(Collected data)
----------

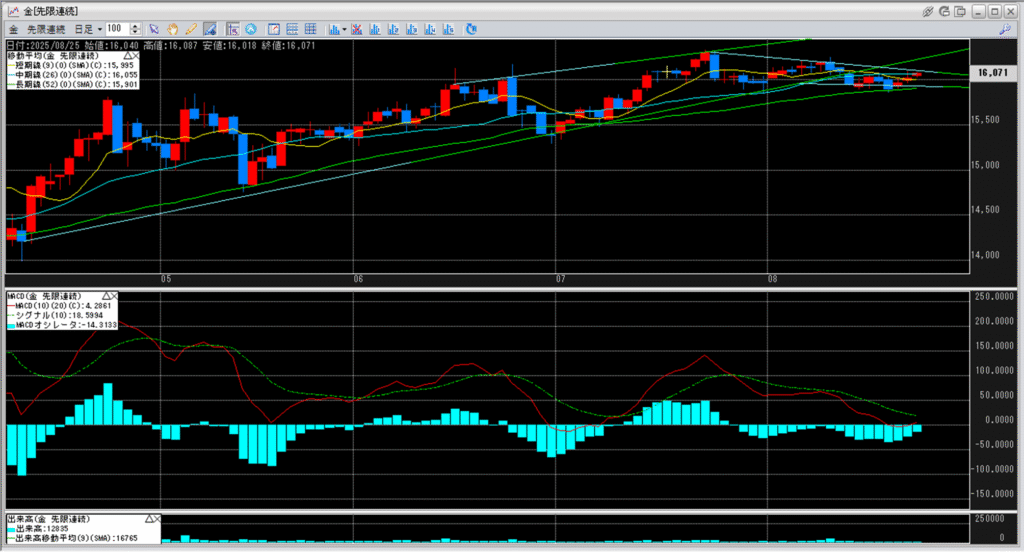Screen dimensions: 1024x552
Task: Collapse the 移動平均 legend with triangle
Action: click(127, 56)
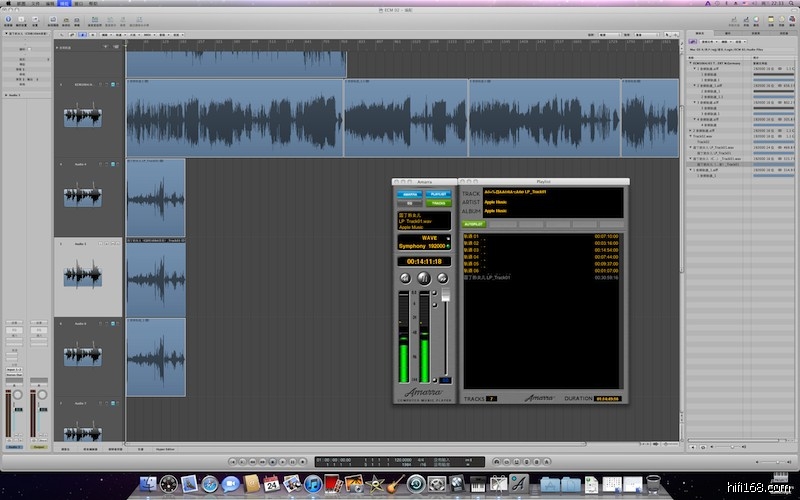The image size is (800, 500).
Task: Click the fast-forward button in Amarra
Action: [x=443, y=277]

----------

▸ **PROBLEM DESCRIPTION**:
Return each line from the items above that contains the word "Action".

▸ **RESULT BELOW**:
Action: click(127, 56)
Action: [x=443, y=277]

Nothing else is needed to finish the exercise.